> [Task directions] Replace every "dropdown" in the lines below with "drop-down", then give the lines again with nothing else altered.

>> start

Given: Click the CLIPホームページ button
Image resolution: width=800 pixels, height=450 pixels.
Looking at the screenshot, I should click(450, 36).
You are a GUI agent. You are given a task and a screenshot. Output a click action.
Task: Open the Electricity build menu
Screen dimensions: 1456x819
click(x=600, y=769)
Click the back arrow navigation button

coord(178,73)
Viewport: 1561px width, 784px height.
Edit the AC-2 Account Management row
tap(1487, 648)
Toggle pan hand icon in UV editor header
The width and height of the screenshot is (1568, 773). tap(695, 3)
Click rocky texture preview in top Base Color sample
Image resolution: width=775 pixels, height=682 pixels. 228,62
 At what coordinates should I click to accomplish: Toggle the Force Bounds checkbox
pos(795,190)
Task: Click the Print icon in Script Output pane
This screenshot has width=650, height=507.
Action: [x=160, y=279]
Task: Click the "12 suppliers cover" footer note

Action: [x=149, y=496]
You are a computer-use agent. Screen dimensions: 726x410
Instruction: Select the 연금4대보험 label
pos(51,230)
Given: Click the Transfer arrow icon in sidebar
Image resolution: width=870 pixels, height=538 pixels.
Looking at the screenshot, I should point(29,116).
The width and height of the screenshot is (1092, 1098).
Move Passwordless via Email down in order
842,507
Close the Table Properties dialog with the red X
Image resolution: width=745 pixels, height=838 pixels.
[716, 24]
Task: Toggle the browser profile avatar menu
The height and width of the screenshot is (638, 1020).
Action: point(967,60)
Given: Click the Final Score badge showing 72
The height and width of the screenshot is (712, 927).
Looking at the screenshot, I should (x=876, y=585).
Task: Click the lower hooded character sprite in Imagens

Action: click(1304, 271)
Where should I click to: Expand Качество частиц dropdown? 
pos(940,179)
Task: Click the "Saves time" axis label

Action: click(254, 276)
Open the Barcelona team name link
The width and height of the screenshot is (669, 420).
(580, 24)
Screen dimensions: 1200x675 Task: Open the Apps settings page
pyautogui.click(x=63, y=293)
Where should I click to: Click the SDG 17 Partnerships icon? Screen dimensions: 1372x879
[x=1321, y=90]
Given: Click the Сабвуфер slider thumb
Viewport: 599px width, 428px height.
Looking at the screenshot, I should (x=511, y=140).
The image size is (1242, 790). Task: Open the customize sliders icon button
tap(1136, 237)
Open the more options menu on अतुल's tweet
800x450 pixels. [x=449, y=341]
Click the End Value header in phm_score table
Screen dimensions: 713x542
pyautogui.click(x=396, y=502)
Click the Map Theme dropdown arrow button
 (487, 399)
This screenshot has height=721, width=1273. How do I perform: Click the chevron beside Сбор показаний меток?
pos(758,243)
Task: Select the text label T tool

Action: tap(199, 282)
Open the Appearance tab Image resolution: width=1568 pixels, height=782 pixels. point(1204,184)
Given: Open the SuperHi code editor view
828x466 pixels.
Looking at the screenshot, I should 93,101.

>> end

> [Answer to the problem]
Given: Click the CLIPホームページ button
Image resolution: width=800 pixels, height=450 pixels.
Looking at the screenshot, I should click(450, 36).
You are a GUI agent. You are given a task and a screenshot. Output a click action.
Task: Open the Electricity build menu
Screen dimensions: 1456x819
click(x=600, y=769)
Click the back arrow navigation button

coord(178,73)
Viewport: 1561px width, 784px height.
Edit the AC-2 Account Management row
tap(1487, 648)
Toggle pan hand icon in UV editor header
The width and height of the screenshot is (1568, 773). tap(695, 3)
Click rocky texture preview in top Base Color sample
Image resolution: width=775 pixels, height=682 pixels. 228,62
 At what coordinates should I click to accomplish: Toggle the Force Bounds checkbox
pos(795,190)
Task: Click the Print icon in Script Output pane
This screenshot has width=650, height=507.
Action: [x=160, y=279]
Task: Click the "12 suppliers cover" footer note

Action: [x=149, y=496]
You are a computer-use agent. Screen dimensions: 726x410
Instruction: Select the 연금4대보험 label
pos(51,230)
Given: Click the Transfer arrow icon in sidebar
Image resolution: width=870 pixels, height=538 pixels.
Looking at the screenshot, I should point(29,116).
The width and height of the screenshot is (1092, 1098).
Move Passwordless via Email down in order
842,507
Close the Table Properties dialog with the red X
Image resolution: width=745 pixels, height=838 pixels.
[716, 24]
Task: Toggle the browser profile avatar menu
The height and width of the screenshot is (638, 1020).
Action: point(967,60)
Given: Click the Final Score badge showing 72
The height and width of the screenshot is (712, 927).
Looking at the screenshot, I should (x=876, y=585).
Task: Click the lower hooded character sprite in Imagens

Action: click(1304, 271)
Where should I click to: Expand Качество частиц drop-down? 
pos(940,179)
Task: Click the "Saves time" axis label

Action: click(254, 276)
Open the Barcelona team name link
The width and height of the screenshot is (669, 420).
(580, 24)
Screen dimensions: 1200x675 Task: Open the Apps settings page
pyautogui.click(x=63, y=293)
Where should I click to: Click the SDG 17 Partnerships icon? Screen dimensions: 1372x879
[x=1321, y=90]
Given: Click the Сабвуфер slider thumb
Viewport: 599px width, 428px height.
Looking at the screenshot, I should (x=511, y=140).
The image size is (1242, 790). Task: Open the customize sliders icon button
tap(1136, 237)
Open the more options menu on अतुल's tweet
800x450 pixels. [x=449, y=341]
Click the End Value header in phm_score table
Screen dimensions: 713x542
pyautogui.click(x=396, y=502)
Click the Map Theme drop-down arrow button
 (487, 399)
This screenshot has height=721, width=1273. How do I perform: Click the chevron beside Сбор показаний меток?
pos(758,243)
Task: Select the text label T tool

Action: tap(199, 282)
Open the Appearance tab Image resolution: width=1568 pixels, height=782 pixels. point(1204,184)
Given: Open the SuperHi code editor view
828x466 pixels.
Looking at the screenshot, I should 93,101.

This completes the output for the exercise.